Data excerpts
..............................
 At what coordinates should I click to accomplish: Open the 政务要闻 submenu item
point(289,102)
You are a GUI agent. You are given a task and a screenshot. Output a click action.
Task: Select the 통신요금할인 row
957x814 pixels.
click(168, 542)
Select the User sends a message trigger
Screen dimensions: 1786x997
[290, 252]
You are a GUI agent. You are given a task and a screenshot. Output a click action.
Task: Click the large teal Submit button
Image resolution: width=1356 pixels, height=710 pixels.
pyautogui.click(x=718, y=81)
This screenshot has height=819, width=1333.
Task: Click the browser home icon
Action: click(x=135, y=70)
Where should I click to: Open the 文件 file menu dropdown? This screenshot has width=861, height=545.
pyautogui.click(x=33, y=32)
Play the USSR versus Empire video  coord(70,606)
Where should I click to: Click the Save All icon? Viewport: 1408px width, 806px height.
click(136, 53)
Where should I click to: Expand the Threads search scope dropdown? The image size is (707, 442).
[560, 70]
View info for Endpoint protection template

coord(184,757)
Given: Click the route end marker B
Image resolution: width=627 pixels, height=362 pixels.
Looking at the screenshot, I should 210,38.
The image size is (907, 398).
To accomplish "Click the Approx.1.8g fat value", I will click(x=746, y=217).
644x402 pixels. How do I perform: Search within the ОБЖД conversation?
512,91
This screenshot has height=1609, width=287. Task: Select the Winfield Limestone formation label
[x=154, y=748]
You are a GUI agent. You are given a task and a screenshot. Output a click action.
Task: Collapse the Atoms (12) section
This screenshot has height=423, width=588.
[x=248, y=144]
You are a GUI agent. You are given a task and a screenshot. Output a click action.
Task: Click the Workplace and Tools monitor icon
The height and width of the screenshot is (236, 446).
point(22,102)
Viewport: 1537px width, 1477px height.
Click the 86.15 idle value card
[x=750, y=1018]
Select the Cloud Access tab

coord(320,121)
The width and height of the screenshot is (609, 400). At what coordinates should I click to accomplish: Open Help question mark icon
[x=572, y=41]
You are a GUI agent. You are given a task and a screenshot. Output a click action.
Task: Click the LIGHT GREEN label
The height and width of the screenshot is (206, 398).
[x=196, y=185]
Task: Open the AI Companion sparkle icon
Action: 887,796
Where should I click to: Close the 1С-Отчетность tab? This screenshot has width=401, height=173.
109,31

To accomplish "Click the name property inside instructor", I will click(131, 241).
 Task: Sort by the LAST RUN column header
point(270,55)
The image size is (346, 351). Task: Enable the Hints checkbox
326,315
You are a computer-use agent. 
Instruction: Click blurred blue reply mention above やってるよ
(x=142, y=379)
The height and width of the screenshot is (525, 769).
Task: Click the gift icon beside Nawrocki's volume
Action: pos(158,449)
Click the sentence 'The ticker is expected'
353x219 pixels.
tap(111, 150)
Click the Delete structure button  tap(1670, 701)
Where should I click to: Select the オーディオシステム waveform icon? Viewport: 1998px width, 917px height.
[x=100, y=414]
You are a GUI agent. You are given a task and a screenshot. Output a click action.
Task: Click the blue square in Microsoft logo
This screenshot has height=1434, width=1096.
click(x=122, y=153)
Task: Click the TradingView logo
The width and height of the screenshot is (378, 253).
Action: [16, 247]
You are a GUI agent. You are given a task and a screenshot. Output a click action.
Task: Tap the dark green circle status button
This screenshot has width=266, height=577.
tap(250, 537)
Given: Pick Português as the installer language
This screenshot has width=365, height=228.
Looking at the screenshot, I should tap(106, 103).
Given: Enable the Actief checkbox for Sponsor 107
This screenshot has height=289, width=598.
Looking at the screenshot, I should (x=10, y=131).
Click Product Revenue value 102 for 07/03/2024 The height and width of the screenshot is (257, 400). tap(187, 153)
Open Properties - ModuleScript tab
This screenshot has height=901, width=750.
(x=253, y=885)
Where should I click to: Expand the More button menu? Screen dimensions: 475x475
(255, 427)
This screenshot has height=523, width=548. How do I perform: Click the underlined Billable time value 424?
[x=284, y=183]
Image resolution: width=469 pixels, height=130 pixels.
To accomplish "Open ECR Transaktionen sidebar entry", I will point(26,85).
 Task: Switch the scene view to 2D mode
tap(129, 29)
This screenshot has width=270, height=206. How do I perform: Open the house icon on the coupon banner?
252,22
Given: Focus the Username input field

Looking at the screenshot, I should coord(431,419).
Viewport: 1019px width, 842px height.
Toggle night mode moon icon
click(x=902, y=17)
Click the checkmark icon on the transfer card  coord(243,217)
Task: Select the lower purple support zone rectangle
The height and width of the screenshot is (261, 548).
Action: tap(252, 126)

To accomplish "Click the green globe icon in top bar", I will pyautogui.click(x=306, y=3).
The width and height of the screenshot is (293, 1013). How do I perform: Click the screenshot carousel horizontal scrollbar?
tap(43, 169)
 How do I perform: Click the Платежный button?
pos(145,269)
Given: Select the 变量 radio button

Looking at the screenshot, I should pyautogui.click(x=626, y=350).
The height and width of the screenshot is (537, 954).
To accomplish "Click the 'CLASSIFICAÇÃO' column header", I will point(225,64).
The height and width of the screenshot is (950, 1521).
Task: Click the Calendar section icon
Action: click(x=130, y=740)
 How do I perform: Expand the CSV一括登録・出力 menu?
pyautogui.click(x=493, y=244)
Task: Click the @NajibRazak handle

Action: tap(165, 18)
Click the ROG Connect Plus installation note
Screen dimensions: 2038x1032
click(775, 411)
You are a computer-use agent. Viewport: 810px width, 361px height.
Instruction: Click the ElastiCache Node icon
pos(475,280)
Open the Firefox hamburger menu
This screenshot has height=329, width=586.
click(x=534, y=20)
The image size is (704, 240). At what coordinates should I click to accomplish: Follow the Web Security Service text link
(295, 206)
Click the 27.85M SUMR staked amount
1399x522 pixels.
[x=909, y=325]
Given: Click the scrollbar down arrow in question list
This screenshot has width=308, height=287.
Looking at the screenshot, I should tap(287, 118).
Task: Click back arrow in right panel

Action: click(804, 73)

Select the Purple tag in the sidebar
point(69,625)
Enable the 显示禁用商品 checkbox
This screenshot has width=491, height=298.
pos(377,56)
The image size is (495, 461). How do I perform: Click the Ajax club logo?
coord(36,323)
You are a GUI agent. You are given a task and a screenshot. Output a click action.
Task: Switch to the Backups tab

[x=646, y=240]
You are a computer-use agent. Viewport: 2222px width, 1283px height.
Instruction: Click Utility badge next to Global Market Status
..............................
Task to complete
Change every instance of "GUI agent" in the lines above to "screen assistant", leaving all other text unchanged.

Result of this exercise
 At what coordinates should I click to accomplish: Open the 政务要闻 submenu item
point(289,102)
You are a screen assistant. You are given a task and a screenshot. Output a click action.
Task: Select the 통신요금할인 row
957x814 pixels.
click(168, 542)
Select the User sends a message trigger
Screen dimensions: 1786x997
[290, 252]
You are a screen assistant. You are given a task and a screenshot. Output a click action.
Task: Click the large teal Submit button
Image resolution: width=1356 pixels, height=710 pixels.
pyautogui.click(x=718, y=81)
This screenshot has height=819, width=1333.
Task: Click the browser home icon
Action: click(x=135, y=70)
Where should I click to: Open the 文件 file menu dropdown? This screenshot has width=861, height=545.
pyautogui.click(x=33, y=32)
Play the USSR versus Empire video  coord(70,606)
Where should I click to: Click the Save All icon? Viewport: 1408px width, 806px height.
click(136, 53)
Where should I click to: Expand the Threads search scope dropdown? The image size is (707, 442).
[560, 70]
View info for Endpoint protection template

coord(184,757)
Given: Click the route end marker B
Image resolution: width=627 pixels, height=362 pixels.
Looking at the screenshot, I should 210,38.
The image size is (907, 398).
To accomplish "Click the Approx.1.8g fat value", I will click(x=746, y=217).
644x402 pixels. How do I perform: Search within the ОБЖД conversation?
512,91
This screenshot has height=1609, width=287. Task: Select the Winfield Limestone formation label
[x=154, y=748]
You are a screen assistant. You are given a task and a screenshot. Output a click action.
Task: Collapse the Atoms (12) section
This screenshot has height=423, width=588.
[x=248, y=144]
You are a screen assistant. You are given a task and a screenshot. Output a click action.
Task: Click the Workplace and Tools monitor icon
The height and width of the screenshot is (236, 446).
point(22,102)
Viewport: 1537px width, 1477px height.
Click the 86.15 idle value card
[x=750, y=1018]
Select the Cloud Access tab

coord(320,121)
The width and height of the screenshot is (609, 400). At what coordinates should I click to accomplish: Open Help question mark icon
[x=572, y=41]
You are a screen assistant. You are given a task and a screenshot. Output a click action.
Task: Click the LIGHT GREEN label
The height and width of the screenshot is (206, 398).
[x=196, y=185]
Task: Open the AI Companion sparkle icon
Action: 887,796
Where should I click to: Close the 1С-Отчетность tab? This screenshot has width=401, height=173.
109,31

To accomplish "Click the name property inside instructor", I will click(131, 241).
 Task: Sort by the LAST RUN column header
point(270,55)
The image size is (346, 351). Task: Enable the Hints checkbox
326,315
You are a computer-use agent. 
Instruction: Click blurred blue reply mention above やってるよ
(x=142, y=379)
The height and width of the screenshot is (525, 769).
Task: Click the gift icon beside Nawrocki's volume
Action: pos(158,449)
Click the sentence 'The ticker is expected'
353x219 pixels.
tap(111, 150)
Click the Delete structure button  tap(1670, 701)
Where should I click to: Select the オーディオシステム waveform icon? Viewport: 1998px width, 917px height.
[x=100, y=414]
You are a screen assistant. You are given a task and a screenshot. Output a click action.
Task: Click the blue square in Microsoft logo
This screenshot has height=1434, width=1096.
click(x=122, y=153)
Task: Click the TradingView logo
The width and height of the screenshot is (378, 253).
Action: [16, 247]
You are a screen assistant. You are given a task and a screenshot. Output a click action.
Task: Tap the dark green circle status button
This screenshot has width=266, height=577.
tap(250, 537)
Given: Pick Português as the installer language
This screenshot has width=365, height=228.
Looking at the screenshot, I should tap(106, 103).
Given: Enable the Actief checkbox for Sponsor 107
This screenshot has height=289, width=598.
Looking at the screenshot, I should (x=10, y=131).
Click Product Revenue value 102 for 07/03/2024 The height and width of the screenshot is (257, 400). tap(187, 153)
Open Properties - ModuleScript tab
This screenshot has height=901, width=750.
(x=253, y=885)
Where should I click to: Expand the More button menu? Screen dimensions: 475x475
(255, 427)
This screenshot has height=523, width=548. How do I perform: Click the underlined Billable time value 424?
[x=284, y=183]
Image resolution: width=469 pixels, height=130 pixels.
To accomplish "Open ECR Transaktionen sidebar entry", I will point(26,85).
 Task: Switch the scene view to 2D mode
tap(129, 29)
This screenshot has width=270, height=206. How do I perform: Open the house icon on the coupon banner?
252,22
Given: Focus the Username input field

Looking at the screenshot, I should coord(431,419).
Viewport: 1019px width, 842px height.
Toggle night mode moon icon
click(x=902, y=17)
Click the checkmark icon on the transfer card  coord(243,217)
Task: Select the lower purple support zone rectangle
The height and width of the screenshot is (261, 548).
Action: tap(252, 126)

To accomplish "Click the green globe icon in top bar", I will pyautogui.click(x=306, y=3).
The width and height of the screenshot is (293, 1013). How do I perform: Click the screenshot carousel horizontal scrollbar?
tap(43, 169)
 How do I perform: Click the Платежный button?
pos(145,269)
Given: Select the 变量 radio button

Looking at the screenshot, I should pyautogui.click(x=626, y=350).
The height and width of the screenshot is (537, 954).
To accomplish "Click the 'CLASSIFICAÇÃO' column header", I will point(225,64).
The height and width of the screenshot is (950, 1521).
Task: Click the Calendar section icon
Action: click(x=130, y=740)
 How do I perform: Expand the CSV一括登録・出力 menu?
pyautogui.click(x=493, y=244)
Task: Click the @NajibRazak handle

Action: tap(165, 18)
Click the ROG Connect Plus installation note
Screen dimensions: 2038x1032
click(775, 411)
You are a computer-use agent. Viewport: 810px width, 361px height.
Instruction: Click the ElastiCache Node icon
pos(475,280)
Open the Firefox hamburger menu
This screenshot has height=329, width=586.
click(x=534, y=20)
The image size is (704, 240). At what coordinates should I click to accomplish: Follow the Web Security Service text link
(295, 206)
Click the 27.85M SUMR staked amount
1399x522 pixels.
[x=909, y=325]
Given: Click the scrollbar down arrow in question list
This screenshot has width=308, height=287.
Looking at the screenshot, I should tap(287, 118).
Task: Click back arrow in right panel

Action: click(804, 73)

Select the Purple tag in the sidebar
point(69,625)
Enable the 显示禁用商品 checkbox
This screenshot has width=491, height=298.
pos(377,56)
The image size is (495, 461). How do I perform: Click the Ajax club logo?
coord(36,323)
You are a screen assistant. You are given a task and a screenshot. Output a click action.
Task: Switch to the Backups tab

[x=646, y=240]
You are a computer-use agent. Viewport: 2222px width, 1283px height.
Instruction: Click Utility badge next to Global Market Status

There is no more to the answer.